What is expected:
Every line below from the one containing "twitter (63, 757)" through the one containing "[Natalie D In A Tight Minidress] (116, 206)" must be transcribed exactly. Omit all lines outside that stretch.

Supplied material:

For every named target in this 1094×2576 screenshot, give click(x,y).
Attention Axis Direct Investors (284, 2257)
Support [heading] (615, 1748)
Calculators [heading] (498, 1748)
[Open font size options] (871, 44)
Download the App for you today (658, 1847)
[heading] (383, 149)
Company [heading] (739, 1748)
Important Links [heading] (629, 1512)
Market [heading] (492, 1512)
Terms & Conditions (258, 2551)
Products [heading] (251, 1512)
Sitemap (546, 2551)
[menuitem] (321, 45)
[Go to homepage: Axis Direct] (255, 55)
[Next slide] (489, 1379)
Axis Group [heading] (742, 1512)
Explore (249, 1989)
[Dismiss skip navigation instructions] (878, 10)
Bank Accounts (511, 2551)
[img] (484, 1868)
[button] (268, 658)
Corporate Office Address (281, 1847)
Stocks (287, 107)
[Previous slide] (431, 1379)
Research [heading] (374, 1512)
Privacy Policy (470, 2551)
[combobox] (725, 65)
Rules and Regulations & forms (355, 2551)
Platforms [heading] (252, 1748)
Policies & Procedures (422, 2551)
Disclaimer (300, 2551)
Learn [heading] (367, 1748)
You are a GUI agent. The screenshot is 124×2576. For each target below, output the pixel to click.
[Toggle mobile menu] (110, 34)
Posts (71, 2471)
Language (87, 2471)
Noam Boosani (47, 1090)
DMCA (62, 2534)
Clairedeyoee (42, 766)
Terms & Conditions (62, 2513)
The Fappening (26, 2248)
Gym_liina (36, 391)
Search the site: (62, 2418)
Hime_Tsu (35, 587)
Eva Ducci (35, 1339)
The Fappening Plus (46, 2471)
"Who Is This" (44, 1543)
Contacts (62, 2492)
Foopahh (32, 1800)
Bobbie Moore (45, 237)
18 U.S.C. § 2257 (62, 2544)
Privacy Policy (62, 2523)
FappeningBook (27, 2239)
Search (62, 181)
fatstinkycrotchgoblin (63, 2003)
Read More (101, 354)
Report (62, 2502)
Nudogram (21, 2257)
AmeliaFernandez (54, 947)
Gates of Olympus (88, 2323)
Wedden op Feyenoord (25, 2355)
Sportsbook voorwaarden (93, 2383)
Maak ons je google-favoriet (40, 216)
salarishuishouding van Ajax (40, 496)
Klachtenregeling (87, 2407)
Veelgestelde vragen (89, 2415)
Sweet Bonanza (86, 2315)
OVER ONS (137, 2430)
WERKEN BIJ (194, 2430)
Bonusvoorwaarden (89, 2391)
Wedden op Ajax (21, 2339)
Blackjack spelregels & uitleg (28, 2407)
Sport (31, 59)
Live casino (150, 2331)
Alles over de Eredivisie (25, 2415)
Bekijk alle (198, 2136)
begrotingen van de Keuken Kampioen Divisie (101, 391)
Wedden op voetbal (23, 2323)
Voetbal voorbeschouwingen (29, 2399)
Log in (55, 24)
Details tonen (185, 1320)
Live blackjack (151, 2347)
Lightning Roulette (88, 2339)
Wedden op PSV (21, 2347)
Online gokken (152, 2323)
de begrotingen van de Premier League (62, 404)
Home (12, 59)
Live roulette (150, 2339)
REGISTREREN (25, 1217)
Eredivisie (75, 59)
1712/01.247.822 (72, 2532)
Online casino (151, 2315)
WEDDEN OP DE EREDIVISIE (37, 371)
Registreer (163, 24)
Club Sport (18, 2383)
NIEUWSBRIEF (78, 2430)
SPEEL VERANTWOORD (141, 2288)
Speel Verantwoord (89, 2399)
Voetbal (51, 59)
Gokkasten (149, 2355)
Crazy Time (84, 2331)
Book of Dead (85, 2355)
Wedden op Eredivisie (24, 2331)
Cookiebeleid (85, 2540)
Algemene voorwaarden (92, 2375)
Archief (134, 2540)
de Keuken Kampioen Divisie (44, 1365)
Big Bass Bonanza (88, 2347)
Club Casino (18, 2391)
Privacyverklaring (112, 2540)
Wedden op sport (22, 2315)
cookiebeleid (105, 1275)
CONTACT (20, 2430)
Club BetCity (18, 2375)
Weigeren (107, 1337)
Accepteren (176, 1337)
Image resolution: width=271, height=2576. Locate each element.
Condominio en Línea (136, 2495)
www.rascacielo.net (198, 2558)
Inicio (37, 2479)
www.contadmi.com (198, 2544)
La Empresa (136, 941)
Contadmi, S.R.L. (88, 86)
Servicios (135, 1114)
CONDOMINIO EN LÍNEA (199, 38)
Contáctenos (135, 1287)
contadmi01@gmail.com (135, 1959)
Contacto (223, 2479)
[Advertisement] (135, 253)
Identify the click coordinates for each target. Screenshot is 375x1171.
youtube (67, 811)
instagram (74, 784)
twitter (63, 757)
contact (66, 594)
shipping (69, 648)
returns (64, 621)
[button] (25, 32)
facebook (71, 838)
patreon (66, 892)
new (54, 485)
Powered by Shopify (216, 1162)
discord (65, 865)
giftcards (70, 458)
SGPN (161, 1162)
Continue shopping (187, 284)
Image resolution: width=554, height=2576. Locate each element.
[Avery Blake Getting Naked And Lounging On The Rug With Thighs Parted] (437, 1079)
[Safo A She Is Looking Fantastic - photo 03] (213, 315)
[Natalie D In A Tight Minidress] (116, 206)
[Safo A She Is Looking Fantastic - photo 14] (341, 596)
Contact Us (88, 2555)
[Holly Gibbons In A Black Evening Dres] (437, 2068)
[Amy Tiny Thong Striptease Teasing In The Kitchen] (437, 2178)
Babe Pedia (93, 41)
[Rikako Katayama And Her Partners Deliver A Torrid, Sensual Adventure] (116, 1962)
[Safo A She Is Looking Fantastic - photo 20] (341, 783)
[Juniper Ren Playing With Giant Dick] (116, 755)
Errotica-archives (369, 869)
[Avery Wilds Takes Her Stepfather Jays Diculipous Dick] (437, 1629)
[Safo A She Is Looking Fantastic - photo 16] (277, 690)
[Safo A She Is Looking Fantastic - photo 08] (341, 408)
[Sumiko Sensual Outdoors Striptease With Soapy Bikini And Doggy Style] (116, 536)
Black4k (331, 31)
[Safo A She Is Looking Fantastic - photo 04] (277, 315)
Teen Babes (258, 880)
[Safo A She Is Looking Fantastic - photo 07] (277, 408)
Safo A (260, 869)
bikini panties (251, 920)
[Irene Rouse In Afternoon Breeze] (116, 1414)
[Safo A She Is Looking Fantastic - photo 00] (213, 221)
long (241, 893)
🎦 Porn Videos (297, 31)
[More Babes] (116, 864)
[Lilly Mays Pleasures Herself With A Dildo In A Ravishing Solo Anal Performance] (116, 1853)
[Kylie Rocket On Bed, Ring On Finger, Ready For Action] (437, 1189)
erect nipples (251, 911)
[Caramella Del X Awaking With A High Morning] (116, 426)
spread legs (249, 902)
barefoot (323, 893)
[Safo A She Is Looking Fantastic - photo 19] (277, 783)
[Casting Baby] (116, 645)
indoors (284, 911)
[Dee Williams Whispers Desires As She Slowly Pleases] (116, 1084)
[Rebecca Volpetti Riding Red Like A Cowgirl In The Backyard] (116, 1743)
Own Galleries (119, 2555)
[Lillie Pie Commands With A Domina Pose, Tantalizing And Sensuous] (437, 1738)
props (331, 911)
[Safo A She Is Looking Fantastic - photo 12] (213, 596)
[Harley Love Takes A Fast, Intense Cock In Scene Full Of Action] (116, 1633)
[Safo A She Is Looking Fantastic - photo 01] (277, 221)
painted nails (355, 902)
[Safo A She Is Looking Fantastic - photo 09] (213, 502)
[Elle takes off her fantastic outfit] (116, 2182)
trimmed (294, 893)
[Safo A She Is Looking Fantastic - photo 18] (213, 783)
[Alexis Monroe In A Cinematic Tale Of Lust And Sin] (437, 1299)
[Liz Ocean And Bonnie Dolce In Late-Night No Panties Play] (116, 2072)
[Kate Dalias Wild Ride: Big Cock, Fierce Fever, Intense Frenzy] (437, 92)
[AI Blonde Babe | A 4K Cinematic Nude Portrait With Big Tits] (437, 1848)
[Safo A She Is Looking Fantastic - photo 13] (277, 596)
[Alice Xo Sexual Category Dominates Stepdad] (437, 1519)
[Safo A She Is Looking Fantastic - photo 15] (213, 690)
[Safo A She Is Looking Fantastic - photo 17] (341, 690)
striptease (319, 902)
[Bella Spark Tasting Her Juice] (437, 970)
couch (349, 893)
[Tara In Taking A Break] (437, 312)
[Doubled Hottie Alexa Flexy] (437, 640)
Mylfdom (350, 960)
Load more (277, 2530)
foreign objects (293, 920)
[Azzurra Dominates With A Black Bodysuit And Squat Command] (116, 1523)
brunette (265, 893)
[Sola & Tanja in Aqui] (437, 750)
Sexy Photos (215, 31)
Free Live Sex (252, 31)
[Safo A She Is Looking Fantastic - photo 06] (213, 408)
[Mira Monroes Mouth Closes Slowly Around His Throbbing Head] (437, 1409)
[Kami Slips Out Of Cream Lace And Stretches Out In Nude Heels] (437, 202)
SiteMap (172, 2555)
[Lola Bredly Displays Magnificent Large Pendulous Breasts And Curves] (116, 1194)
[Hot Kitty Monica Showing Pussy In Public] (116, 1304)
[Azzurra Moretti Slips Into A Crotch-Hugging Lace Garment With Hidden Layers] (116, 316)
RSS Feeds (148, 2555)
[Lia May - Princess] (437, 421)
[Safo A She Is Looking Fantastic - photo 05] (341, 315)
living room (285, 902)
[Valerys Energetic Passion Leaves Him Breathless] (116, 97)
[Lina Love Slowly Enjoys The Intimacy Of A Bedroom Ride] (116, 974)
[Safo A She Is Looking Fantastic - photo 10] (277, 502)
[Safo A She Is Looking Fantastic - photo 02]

Your response:
twitter (63, 757)
contact (66, 594)
shipping (69, 648)
returns (64, 621)
[button] (25, 32)
facebook (71, 838)
patreon (66, 892)
new (54, 485)
Powered by Shopify (216, 1162)
discord (65, 865)
giftcards (70, 458)
SGPN (161, 1162)
Continue shopping (187, 284)
Image resolution: width=554, height=2576. Locate each element.
[Avery Blake Getting Naked And Lounging On The Rug With Thighs Parted] (437, 1079)
[Safo A She Is Looking Fantastic - photo 03] (213, 315)
[Natalie D In A Tight Minidress] (116, 206)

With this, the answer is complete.